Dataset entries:
——

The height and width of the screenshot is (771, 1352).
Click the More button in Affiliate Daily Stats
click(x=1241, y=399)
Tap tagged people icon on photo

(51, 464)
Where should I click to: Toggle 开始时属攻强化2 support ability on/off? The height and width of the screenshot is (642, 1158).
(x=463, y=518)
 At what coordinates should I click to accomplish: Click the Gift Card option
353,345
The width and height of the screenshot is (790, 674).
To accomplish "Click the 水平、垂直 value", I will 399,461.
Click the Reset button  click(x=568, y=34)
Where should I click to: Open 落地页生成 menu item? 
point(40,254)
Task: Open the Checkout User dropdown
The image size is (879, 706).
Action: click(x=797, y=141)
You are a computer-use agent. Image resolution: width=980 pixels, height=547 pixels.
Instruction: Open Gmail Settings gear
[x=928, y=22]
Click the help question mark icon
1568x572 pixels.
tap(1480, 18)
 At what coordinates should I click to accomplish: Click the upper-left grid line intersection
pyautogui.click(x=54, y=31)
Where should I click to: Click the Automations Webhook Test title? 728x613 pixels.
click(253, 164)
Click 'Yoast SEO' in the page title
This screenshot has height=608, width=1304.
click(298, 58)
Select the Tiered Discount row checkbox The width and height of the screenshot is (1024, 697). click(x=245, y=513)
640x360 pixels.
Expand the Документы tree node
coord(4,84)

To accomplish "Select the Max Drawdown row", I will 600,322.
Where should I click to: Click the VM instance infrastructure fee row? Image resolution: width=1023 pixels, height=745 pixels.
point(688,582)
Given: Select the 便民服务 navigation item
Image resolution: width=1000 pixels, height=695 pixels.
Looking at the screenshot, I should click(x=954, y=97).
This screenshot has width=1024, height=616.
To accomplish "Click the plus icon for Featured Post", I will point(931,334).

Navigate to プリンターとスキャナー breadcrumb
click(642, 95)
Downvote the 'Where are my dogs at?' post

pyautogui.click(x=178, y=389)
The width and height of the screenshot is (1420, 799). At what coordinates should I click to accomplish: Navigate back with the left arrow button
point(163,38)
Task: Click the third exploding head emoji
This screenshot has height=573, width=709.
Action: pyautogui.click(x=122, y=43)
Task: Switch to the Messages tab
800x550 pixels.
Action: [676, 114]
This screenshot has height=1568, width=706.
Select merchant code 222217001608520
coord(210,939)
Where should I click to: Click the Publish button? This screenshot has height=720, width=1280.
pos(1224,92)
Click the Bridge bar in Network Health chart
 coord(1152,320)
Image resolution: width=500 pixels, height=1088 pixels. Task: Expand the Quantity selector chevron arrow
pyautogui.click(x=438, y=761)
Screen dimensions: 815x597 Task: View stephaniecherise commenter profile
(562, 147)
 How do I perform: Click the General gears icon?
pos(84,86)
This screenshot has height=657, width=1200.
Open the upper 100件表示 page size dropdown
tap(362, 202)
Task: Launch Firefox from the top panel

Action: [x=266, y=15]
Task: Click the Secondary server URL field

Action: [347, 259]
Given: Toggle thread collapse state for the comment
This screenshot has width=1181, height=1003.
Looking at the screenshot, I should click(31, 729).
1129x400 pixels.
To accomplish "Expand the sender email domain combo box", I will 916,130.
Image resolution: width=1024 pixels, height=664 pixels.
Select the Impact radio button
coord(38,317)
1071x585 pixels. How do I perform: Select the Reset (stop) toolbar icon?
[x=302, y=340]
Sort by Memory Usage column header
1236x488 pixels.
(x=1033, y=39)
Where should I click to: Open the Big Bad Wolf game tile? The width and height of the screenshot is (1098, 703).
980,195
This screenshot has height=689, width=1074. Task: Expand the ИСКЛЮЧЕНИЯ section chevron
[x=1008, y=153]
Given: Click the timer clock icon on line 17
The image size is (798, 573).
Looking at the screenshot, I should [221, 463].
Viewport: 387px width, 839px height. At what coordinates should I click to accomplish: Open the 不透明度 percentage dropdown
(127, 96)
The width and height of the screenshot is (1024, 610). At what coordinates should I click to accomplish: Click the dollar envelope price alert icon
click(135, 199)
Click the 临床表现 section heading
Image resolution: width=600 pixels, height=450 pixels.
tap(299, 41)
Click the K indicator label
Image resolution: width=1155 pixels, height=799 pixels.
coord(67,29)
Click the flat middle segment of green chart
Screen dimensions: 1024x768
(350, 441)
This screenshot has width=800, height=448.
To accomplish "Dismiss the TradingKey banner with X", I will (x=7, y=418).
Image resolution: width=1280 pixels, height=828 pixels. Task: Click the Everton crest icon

——

PROBLEM REQUIREMENTS.
Every line of the data above belongs in the answer, unchanged.

TASK SOLUTION.
The height and width of the screenshot is (771, 1352).
Click the More button in Affiliate Daily Stats
click(x=1241, y=399)
Tap tagged people icon on photo

(51, 464)
Where should I click to: Toggle 开始时属攻强化2 support ability on/off? The height and width of the screenshot is (642, 1158).
(x=463, y=518)
 At what coordinates should I click to accomplish: Click the Gift Card option
353,345
The width and height of the screenshot is (790, 674).
To accomplish "Click the 水平、垂直 value", I will 399,461.
Click the Reset button  click(x=568, y=34)
Where should I click to: Open 落地页生成 menu item? 
point(40,254)
Task: Open the Checkout User dropdown
The image size is (879, 706).
Action: click(x=797, y=141)
You are a computer-use agent. Image resolution: width=980 pixels, height=547 pixels.
Instruction: Open Gmail Settings gear
[x=928, y=22]
Click the help question mark icon
1568x572 pixels.
tap(1480, 18)
 At what coordinates should I click to accomplish: Click the upper-left grid line intersection
pyautogui.click(x=54, y=31)
Where should I click to: Click the Automations Webhook Test title? 728x613 pixels.
click(253, 164)
Click 'Yoast SEO' in the page title
This screenshot has height=608, width=1304.
click(298, 58)
Select the Tiered Discount row checkbox The width and height of the screenshot is (1024, 697). click(x=245, y=513)
640x360 pixels.
Expand the Документы tree node
coord(4,84)

To accomplish "Select the Max Drawdown row", I will 600,322.
Where should I click to: Click the VM instance infrastructure fee row? Image resolution: width=1023 pixels, height=745 pixels.
point(688,582)
Given: Select the 便民服务 navigation item
Image resolution: width=1000 pixels, height=695 pixels.
Looking at the screenshot, I should click(x=954, y=97).
This screenshot has width=1024, height=616.
To accomplish "Click the plus icon for Featured Post", I will point(931,334).

Navigate to プリンターとスキャナー breadcrumb
click(642, 95)
Downvote the 'Where are my dogs at?' post

pyautogui.click(x=178, y=389)
The width and height of the screenshot is (1420, 799). At what coordinates should I click to accomplish: Navigate back with the left arrow button
point(163,38)
Task: Click the third exploding head emoji
This screenshot has height=573, width=709.
Action: pyautogui.click(x=122, y=43)
Task: Switch to the Messages tab
800x550 pixels.
Action: [676, 114]
This screenshot has height=1568, width=706.
Select merchant code 222217001608520
coord(210,939)
Where should I click to: Click the Publish button? This screenshot has height=720, width=1280.
pos(1224,92)
Click the Bridge bar in Network Health chart
 coord(1152,320)
Image resolution: width=500 pixels, height=1088 pixels. Task: Expand the Quantity selector chevron arrow
pyautogui.click(x=438, y=761)
Screen dimensions: 815x597 Task: View stephaniecherise commenter profile
(562, 147)
 How do I perform: Click the General gears icon?
pos(84,86)
This screenshot has height=657, width=1200.
Open the upper 100件表示 page size dropdown
tap(362, 202)
Task: Launch Firefox from the top panel

Action: [x=266, y=15]
Task: Click the Secondary server URL field

Action: [347, 259]
Given: Toggle thread collapse state for the comment
This screenshot has width=1181, height=1003.
Looking at the screenshot, I should click(31, 729).
1129x400 pixels.
To accomplish "Expand the sender email domain combo box", I will 916,130.
Image resolution: width=1024 pixels, height=664 pixels.
Select the Impact radio button
coord(38,317)
1071x585 pixels. How do I perform: Select the Reset (stop) toolbar icon?
[x=302, y=340]
Sort by Memory Usage column header
1236x488 pixels.
(x=1033, y=39)
Where should I click to: Open the Big Bad Wolf game tile? The width and height of the screenshot is (1098, 703).
980,195
This screenshot has height=689, width=1074. Task: Expand the ИСКЛЮЧЕНИЯ section chevron
[x=1008, y=153]
Given: Click the timer clock icon on line 17
The image size is (798, 573).
Looking at the screenshot, I should [221, 463].
Viewport: 387px width, 839px height. At what coordinates should I click to accomplish: Open the 不透明度 percentage dropdown
(127, 96)
The width and height of the screenshot is (1024, 610). At what coordinates should I click to accomplish: Click the dollar envelope price alert icon
click(135, 199)
Click the 临床表现 section heading
Image resolution: width=600 pixels, height=450 pixels.
tap(299, 41)
Click the K indicator label
Image resolution: width=1155 pixels, height=799 pixels.
coord(67,29)
Click the flat middle segment of green chart
Screen dimensions: 1024x768
(350, 441)
This screenshot has width=800, height=448.
To accomplish "Dismiss the TradingKey banner with X", I will (x=7, y=418).
Image resolution: width=1280 pixels, height=828 pixels. Task: Click the Everton crest icon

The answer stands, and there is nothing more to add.